Astroviruses, family Astroviridae, are small, nonenveloped, single-stranded RNA viruses. The family comprises 2 genera: Mamastrovirus species infect mammals, including humans, and Avastrovirus species infect poultry and other birds. Human astroviruses (HAstVs) were first identified in 1975 (1); until recently, only classic HAstVs that belonged to the species Mamastrovirus (MAstV) 1 were recognized as human pathogens. HAstVs contribute to ≈10% of nonbacterial, sporadic gastroenteritis in children, with the highest prevalence observed in community healthcare centers (2,3).

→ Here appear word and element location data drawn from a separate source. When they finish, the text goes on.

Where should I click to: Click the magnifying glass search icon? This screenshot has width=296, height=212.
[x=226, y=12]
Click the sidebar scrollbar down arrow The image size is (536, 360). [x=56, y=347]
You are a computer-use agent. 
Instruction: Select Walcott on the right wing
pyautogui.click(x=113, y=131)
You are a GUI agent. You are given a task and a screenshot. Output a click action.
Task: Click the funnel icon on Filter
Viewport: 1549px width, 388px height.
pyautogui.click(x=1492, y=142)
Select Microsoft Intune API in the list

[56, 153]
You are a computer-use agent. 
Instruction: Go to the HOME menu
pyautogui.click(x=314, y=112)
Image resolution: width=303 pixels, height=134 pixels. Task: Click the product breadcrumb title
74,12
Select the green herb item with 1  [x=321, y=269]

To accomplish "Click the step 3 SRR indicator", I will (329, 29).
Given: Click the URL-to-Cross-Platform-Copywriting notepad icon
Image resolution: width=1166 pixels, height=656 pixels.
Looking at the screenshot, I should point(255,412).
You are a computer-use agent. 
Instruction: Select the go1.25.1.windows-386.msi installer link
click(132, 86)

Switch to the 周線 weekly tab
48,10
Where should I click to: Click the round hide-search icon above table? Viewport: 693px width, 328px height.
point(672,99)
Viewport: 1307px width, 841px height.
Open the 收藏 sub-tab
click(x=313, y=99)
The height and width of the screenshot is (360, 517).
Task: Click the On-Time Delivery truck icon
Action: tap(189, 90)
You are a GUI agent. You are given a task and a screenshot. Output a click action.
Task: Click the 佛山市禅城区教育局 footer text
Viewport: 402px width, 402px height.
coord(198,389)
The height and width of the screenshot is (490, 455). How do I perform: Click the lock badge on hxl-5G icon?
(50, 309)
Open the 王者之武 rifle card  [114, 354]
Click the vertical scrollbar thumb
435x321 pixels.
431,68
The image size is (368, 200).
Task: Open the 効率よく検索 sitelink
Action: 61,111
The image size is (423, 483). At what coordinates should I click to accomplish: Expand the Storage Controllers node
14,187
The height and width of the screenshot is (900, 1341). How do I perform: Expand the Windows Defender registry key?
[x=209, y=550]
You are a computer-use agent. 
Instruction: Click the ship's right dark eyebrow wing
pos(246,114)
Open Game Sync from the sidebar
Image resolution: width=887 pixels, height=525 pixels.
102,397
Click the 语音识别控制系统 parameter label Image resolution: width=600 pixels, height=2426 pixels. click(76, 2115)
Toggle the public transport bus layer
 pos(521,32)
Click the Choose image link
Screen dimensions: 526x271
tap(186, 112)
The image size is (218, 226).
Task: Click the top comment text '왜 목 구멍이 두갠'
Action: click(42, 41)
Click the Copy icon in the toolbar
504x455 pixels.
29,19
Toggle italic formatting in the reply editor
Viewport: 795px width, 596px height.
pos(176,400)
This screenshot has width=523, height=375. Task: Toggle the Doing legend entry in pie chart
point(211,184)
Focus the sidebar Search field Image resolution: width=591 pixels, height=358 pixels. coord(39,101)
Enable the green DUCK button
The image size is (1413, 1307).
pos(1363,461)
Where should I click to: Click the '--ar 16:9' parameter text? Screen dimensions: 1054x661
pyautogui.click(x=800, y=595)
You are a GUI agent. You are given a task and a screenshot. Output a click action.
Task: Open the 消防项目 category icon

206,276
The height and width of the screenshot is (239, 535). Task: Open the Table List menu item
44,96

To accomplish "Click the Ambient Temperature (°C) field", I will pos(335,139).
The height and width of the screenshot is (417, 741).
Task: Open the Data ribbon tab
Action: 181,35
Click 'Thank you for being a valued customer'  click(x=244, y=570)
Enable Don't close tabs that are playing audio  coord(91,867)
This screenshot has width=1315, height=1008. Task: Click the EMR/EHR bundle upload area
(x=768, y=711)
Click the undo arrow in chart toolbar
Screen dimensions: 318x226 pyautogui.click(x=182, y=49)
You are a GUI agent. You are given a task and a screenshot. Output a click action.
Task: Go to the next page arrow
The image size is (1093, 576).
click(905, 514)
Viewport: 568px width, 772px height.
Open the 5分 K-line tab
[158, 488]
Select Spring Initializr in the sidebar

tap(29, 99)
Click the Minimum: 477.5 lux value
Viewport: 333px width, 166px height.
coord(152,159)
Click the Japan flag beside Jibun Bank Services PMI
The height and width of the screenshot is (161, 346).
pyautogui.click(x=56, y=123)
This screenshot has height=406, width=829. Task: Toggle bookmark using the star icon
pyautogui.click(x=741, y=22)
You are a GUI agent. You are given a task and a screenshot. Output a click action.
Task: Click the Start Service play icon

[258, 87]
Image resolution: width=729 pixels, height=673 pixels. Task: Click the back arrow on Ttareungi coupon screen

Symptoms are generally mild, with patient hospitalization usually not required; asymptomatic carriage has been described in 2% of children (4).
Screening of fecal samples from persons with diarrhea and control samples in different parts of the world by unbiased next-generation sequencing (NGS) or reverse transcription PCR (RT-PCR) has revealed the sporadic presence of members of the Astroviridae family, previously unrecognized in humans, that are phylogenetically substantially distant from classic HAstVs (3,5–9). These viruses have been named HAstV-VA/HMO and HAstV-MLB, for Virginia, human-mink-ovine, and Melbourne, respectively, according to the place where they were first identified and their close phylogenetic distance to animal astroviruses; these viruses belong to distinct species (10).
Cellular receptors and targeted cells for these viruses are unknown and, to date, novel astroviruses have not been culturable. Although the primary site of astroviral replication seems to be the gastrointestinal tract, disseminated diseases and encephalitis have been associated with infection with classic and nonclassic astroviruses (11–16). In animals, astroviruses also have the potential to target other organs; hepatitis and nephritis have been observed in avian infections (4,17).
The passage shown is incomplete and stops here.